Ostensibly, Fangirl is about growing up. It’s about endings. Main character Cath is racing towards the end of her fic saga, Carry On, Simon Snow, based around the popular Simon Snow book series, which seems like it’s what would happen if Harry Potter had a baby with Twilight and that baby spent all of it’s time reading Gossip Girl. Basically, it sounds like it would be my favorite series of all time. Cath ships Simon/Baz, which I would probably hate, because apparently these two characters are supposed to be involved in a love triangle with a girl named Agatha. She and sister Wren used to hide in Simon Snow fandom to escape their mother’s abandonment and their father’s mental health issues. When they go to college, Wren escapes in more traditional ways. (Lots of partying) And this sort of breaks Cath’s heart. But Cath soon creates her own college life, befriending her roommate, and her roommate’s charming ex boyfriend Levi. By the end Cath has fallen in love, finished Carry On, and the eighth and final Simon Snow book has hit shelves, and Cath and Wren have made up. It’s amazing, and I kind of love that I accidentally chose the right soundtrack for it.
I don’t think much about music. With the exception of musical theatre, I tend not to think about it at all. I like country and Top 40 pop. I like classic rock like Billy Joel and Bruce Springsteen. If my sister tells me to listen to something, I do, and I’ll usually like it, but I don’t think about it. Lately I’ve been listening to my Disney Pandora station because I’ve just kind of felt like it. Because of what I’ve liked and disliked, that station plays a lot of Andrew Lloyd Weber and a whole lotta Wicked.

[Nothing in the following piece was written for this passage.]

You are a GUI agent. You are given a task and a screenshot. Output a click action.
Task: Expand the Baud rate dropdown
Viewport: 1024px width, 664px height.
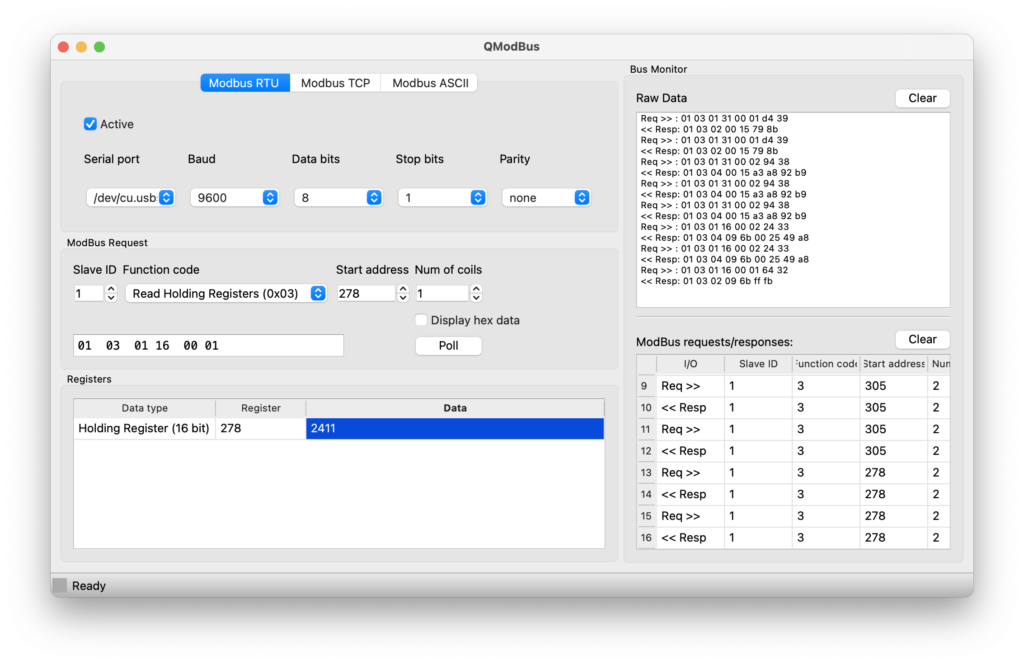[235, 198]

Since Wicked and Phantom of The Opera are what got me into fanfiction to begin with, well, it felt somehow right. Also, Weber is probably the most successful fic writer of all time, putting his spin on The Bible, classic literature, movies and even his own work. (Sorry, but Love Never Dies isn’t a sequel, it’s a fanfic.) So hearing Sarah Brightman sing the song that was his ultimate love letter to her, as I finished up Rainbow Rowell’s love letter to a certain kind of quasi art, felt absolutely perfect.
Now if you’ll excuse me, I’m going to work on the fic I started last week. (I still write fic occasionally but I don’t post…) It’s a Frozen story, where one of Hans’s brothers shows up to Anna and Kristoff’s wedding and falls in love with Elsa. I also have an idea where they turn Olaf into an actual human and it turns out he’s Elsa’s soul mate…this is just how fangirls think sometimes.